--- DATA SUPPLIED ---
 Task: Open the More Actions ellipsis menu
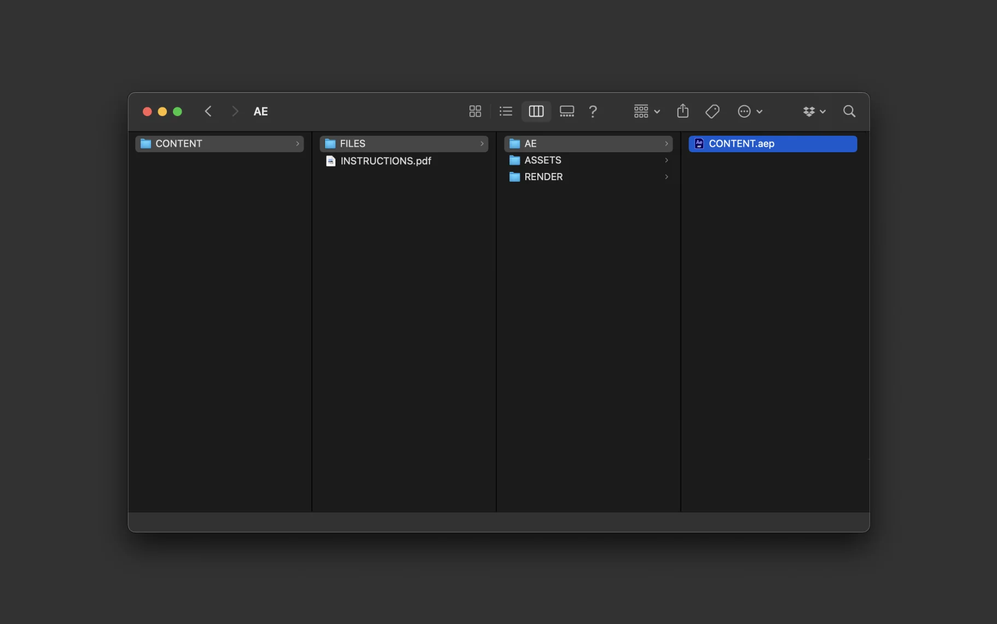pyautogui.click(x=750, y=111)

* * *

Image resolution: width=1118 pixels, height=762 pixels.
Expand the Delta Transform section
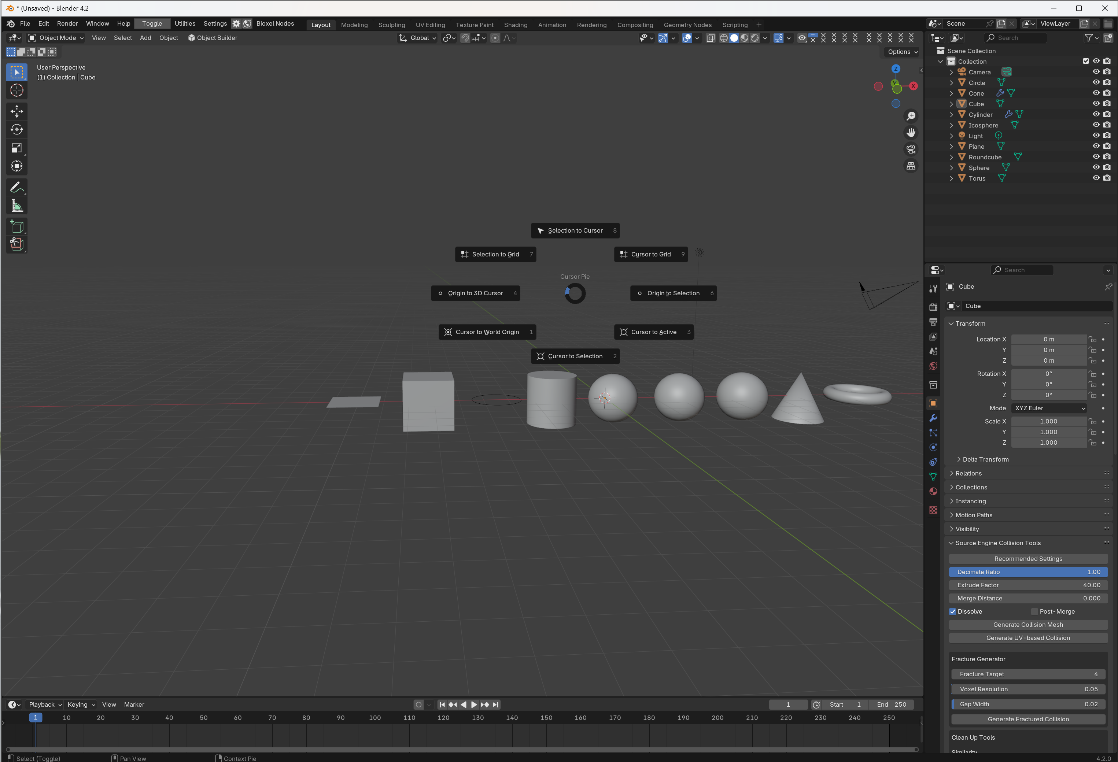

==

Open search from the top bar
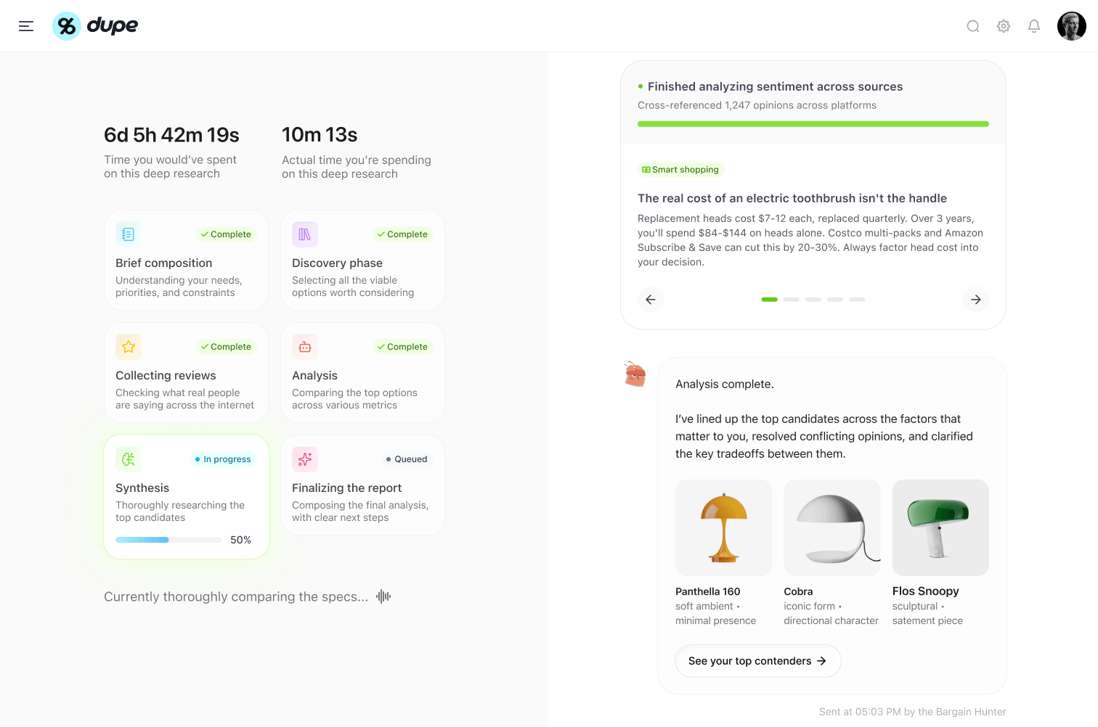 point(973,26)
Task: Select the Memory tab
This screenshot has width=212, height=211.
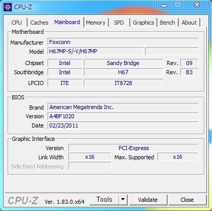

--- REQUIREMENT ---
Scan the entries above and report the number of lines that contain the word "width", with no added text.

--- RESPONSE TO THE TASK ---
2